[Start Extracted entries]

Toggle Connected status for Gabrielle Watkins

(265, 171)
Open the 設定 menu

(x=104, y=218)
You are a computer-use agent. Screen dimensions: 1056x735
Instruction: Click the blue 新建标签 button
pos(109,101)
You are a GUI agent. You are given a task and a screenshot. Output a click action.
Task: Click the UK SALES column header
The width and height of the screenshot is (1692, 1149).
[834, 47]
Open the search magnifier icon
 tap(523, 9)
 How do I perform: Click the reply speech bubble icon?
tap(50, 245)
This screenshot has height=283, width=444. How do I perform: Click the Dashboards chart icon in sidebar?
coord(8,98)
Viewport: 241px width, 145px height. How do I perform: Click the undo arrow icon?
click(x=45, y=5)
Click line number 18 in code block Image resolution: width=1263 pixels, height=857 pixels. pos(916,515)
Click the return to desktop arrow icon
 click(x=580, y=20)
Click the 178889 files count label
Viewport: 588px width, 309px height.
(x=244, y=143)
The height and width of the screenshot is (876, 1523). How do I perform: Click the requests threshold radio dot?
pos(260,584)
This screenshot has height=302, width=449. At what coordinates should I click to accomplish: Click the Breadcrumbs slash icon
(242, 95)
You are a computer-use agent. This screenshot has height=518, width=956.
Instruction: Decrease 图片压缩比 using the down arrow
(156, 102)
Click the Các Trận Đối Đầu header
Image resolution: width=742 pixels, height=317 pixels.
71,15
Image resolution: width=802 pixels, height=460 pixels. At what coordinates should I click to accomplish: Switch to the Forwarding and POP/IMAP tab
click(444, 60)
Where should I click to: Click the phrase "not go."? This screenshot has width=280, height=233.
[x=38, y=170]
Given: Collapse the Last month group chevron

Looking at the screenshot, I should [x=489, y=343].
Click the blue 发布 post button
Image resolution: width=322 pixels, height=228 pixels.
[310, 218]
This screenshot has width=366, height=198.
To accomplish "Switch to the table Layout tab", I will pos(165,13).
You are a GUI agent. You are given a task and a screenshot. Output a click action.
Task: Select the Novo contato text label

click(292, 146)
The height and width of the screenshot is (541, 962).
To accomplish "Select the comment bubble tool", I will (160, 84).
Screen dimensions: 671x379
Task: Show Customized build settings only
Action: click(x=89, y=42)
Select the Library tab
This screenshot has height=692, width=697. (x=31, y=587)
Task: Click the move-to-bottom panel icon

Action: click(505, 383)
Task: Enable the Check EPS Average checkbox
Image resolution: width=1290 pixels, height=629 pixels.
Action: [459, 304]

[End Extracted entries]

### What is required
Copy out every item above, putting "symbol" in place of each "icon" and changing nothing else.

### Solved problem
Toggle Connected status for Gabrielle Watkins

(265, 171)
Open the 設定 menu

(x=104, y=218)
You are a computer-use agent. Screen dimensions: 1056x735
Instruction: Click the blue 新建标签 button
pos(109,101)
You are a GUI agent. You are given a task and a screenshot. Output a click action.
Task: Click the UK SALES column header
The width and height of the screenshot is (1692, 1149).
[834, 47]
Open the search magnifier symbol
 tap(523, 9)
 How do I perform: Click the reply speech bubble symbol?
tap(50, 245)
This screenshot has height=283, width=444. How do I perform: Click the Dashboards chart symbol in sidebar?
coord(8,98)
Viewport: 241px width, 145px height. How do I perform: Click the undo arrow symbol?
click(x=45, y=5)
Click line number 18 in code block Image resolution: width=1263 pixels, height=857 pixels. pos(916,515)
Click the return to desktop arrow symbol
 click(x=580, y=20)
Click the 178889 files count label
Viewport: 588px width, 309px height.
(x=244, y=143)
The height and width of the screenshot is (876, 1523). How do I perform: Click the requests threshold radio dot?
pos(260,584)
This screenshot has height=302, width=449. At what coordinates should I click to accomplish: Click the Breadcrumbs slash symbol
(242, 95)
You are a computer-use agent. This screenshot has height=518, width=956.
Instruction: Decrease 图片压缩比 using the down arrow
(156, 102)
Click the Các Trận Đối Đầu header
Image resolution: width=742 pixels, height=317 pixels.
71,15
Image resolution: width=802 pixels, height=460 pixels. At what coordinates should I click to accomplish: Switch to the Forwarding and POP/IMAP tab
click(444, 60)
Where should I click to: Click the phrase "not go."? This screenshot has width=280, height=233.
[x=38, y=170]
Given: Collapse the Last month group chevron

Looking at the screenshot, I should [x=489, y=343].
Click the blue 发布 post button
Image resolution: width=322 pixels, height=228 pixels.
[310, 218]
This screenshot has width=366, height=198.
To accomplish "Switch to the table Layout tab", I will pos(165,13).
You are a GUI agent. You are given a task and a screenshot. Output a click action.
Task: Select the Novo contato text label

click(292, 146)
The height and width of the screenshot is (541, 962).
To accomplish "Select the comment bubble tool", I will (160, 84).
Screen dimensions: 671x379
Task: Show Customized build settings only
Action: click(x=89, y=42)
Select the Library tab
This screenshot has height=692, width=697. (x=31, y=587)
Task: Click the move-to-bottom panel symbol

Action: click(505, 383)
Task: Enable the Check EPS Average checkbox
Image resolution: width=1290 pixels, height=629 pixels.
Action: [459, 304]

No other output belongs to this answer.